Single by Liam Gallagher

from the album Why Me? Why Not.
- Released: 16 August 2019
- Genre: Alternative rock, symphonic rock, gospel
- Length: 3:25
- Label: Warner
- Songwriter(s): Liam Gallagher; Damon McMahon; Andrew Wyatt;
- Producer(s): Andrew Wyatt

Liam Gallagher singles chronology
| "Once" (2019) | "One of Us" (2019) | "Now That I've Found You" (2019) |

= One of Us (Liam Gallagher song) =

"One of Us" is a song by an English singer and songwriter Liam Gallagher, written by Gallagher, Damon McMahon and Andrew Wyatt, who also produced the track. It was released on Gallagher's second solo album, Why Me? Why Not.

==Composition and lyrics==
The song features string instrumentation and gospel-influenced backing vocals.

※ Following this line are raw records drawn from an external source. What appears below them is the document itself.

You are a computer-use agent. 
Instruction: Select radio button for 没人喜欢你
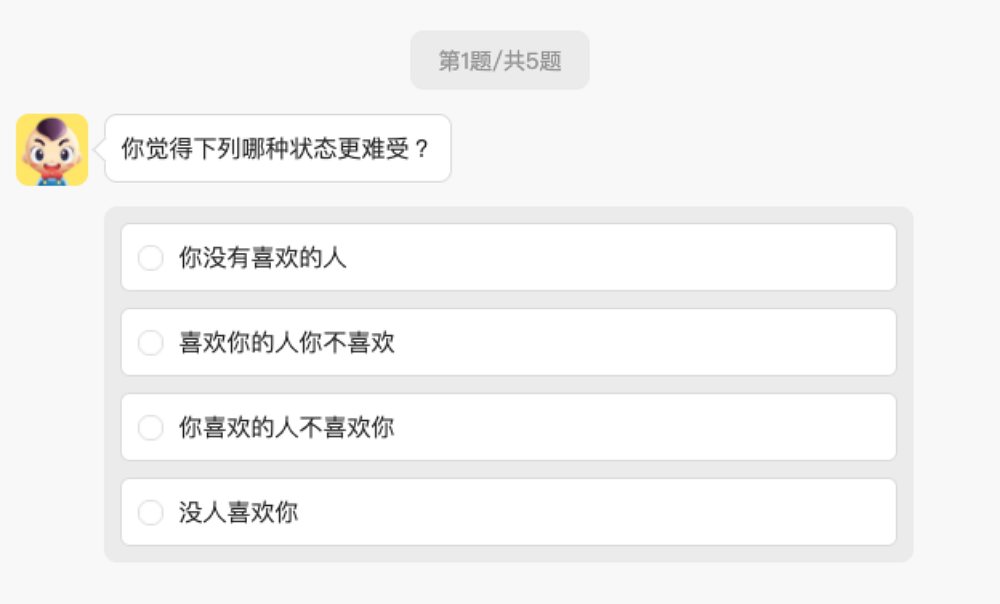[x=150, y=513]
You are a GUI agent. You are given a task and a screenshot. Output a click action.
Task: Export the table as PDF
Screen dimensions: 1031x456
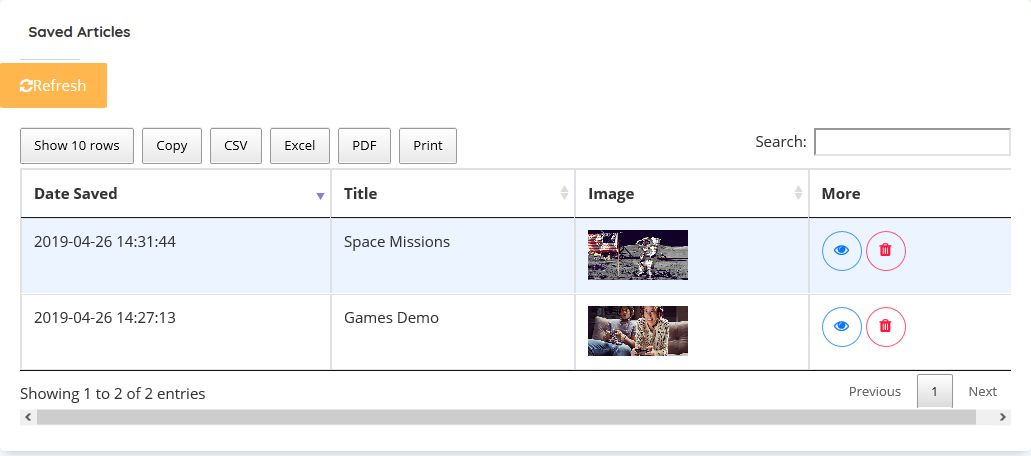364,146
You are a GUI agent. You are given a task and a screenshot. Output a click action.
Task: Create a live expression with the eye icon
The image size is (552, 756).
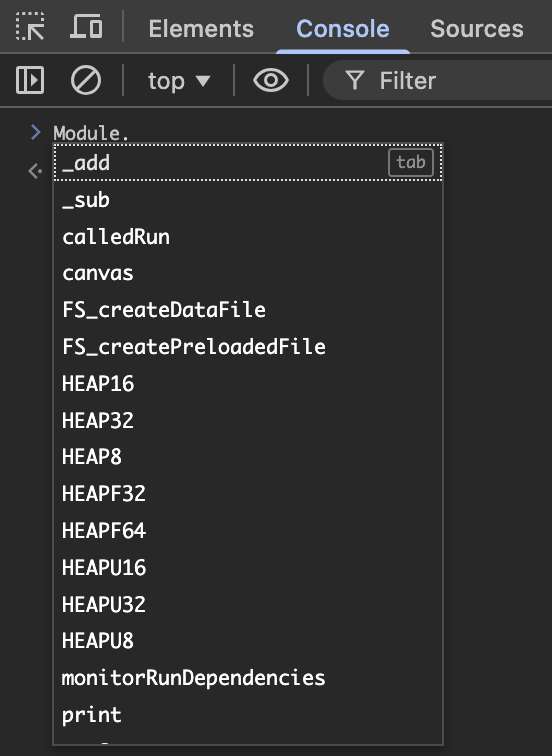pos(271,80)
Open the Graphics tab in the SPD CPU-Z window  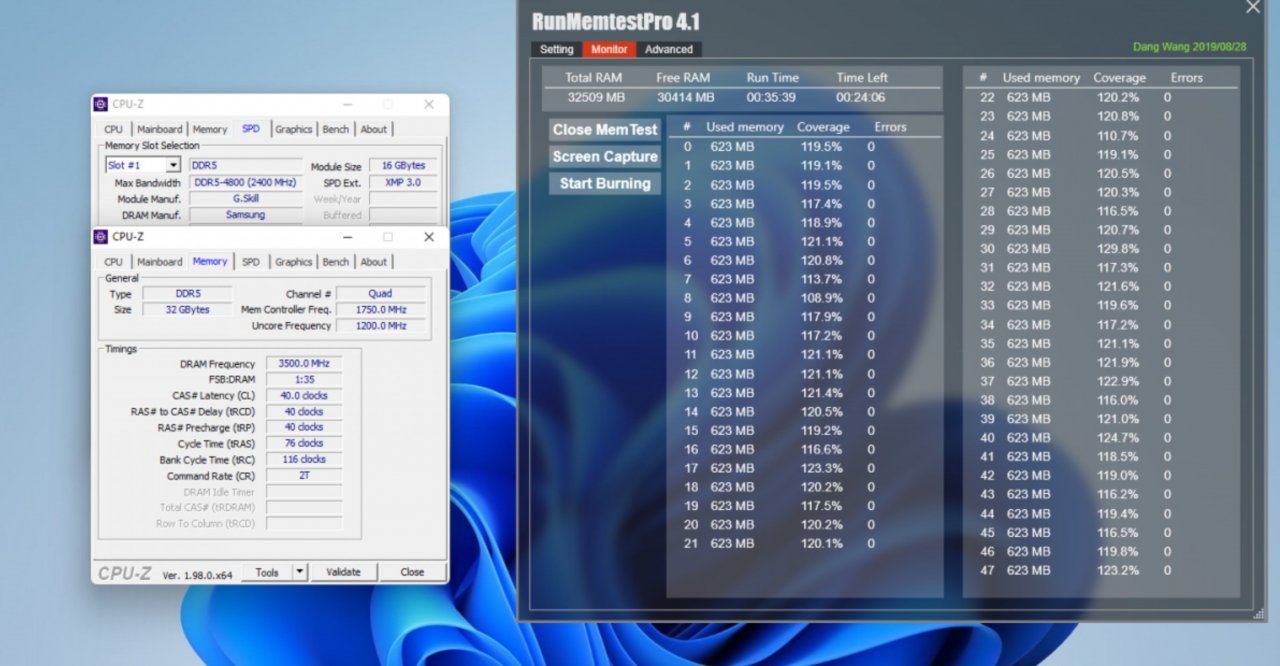tap(294, 129)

According to Liam himself, "One of Us" is a song about "family" as well as "friendship and a sense of belonging". The song's lyrics reminisce Gallagher's youth and details his broken relationship with someone close to him. While Gallagher hasn't confirmed this, it's been heavily speculated by the media and fans that the person Liam is referring to in the lyrics is his brother Noel, given the two have had a troubled and fractured relationship, which was further amplified when Oasis broke up in 2009. The melody of the string instrumentation during the song's chorus is reminiscent of the Bee Gee's song "More Than a Woman". The music video for the song features many references to Oasis and Noel, with the lyric "You said we'd live forever", referencing the Oasis song "Live Forever", further bolstering these rumours. The song also features Gallagher's son Gene playing bongos.

==Music video==
The music video was released on 28 August 2019, and directed by Anthony Byrne, with the concept written by Steven Knight, one of the directors and the creator of Peaky Blinders respectively. The black-and-white video features Gallagher walking through a field, past old childhood photos of him and his two brothers. Child actors portraying all three Gallagher brothers, Liam, Noel, and Paul also feature. The video also features Liam walking down a street and into a building with the date "28.08.09" written on the door, the day Oasis broke up. The release date of the video was also 10 years to the day the band broke up.

==Charts==

| Chart (2018) | Peak position |
|---|---|
| Ireland (IRMA) | 90 |
| Scotland (OCC) | 9 |
| UK Singles (OCC) | 50 |

==Certifications==

| Region | Certification | Certified units/sales |
| United Kingdom (BPI) | Silver | 200,000^{‡} |
^{‡} Sales+streaming figures based on certification alone.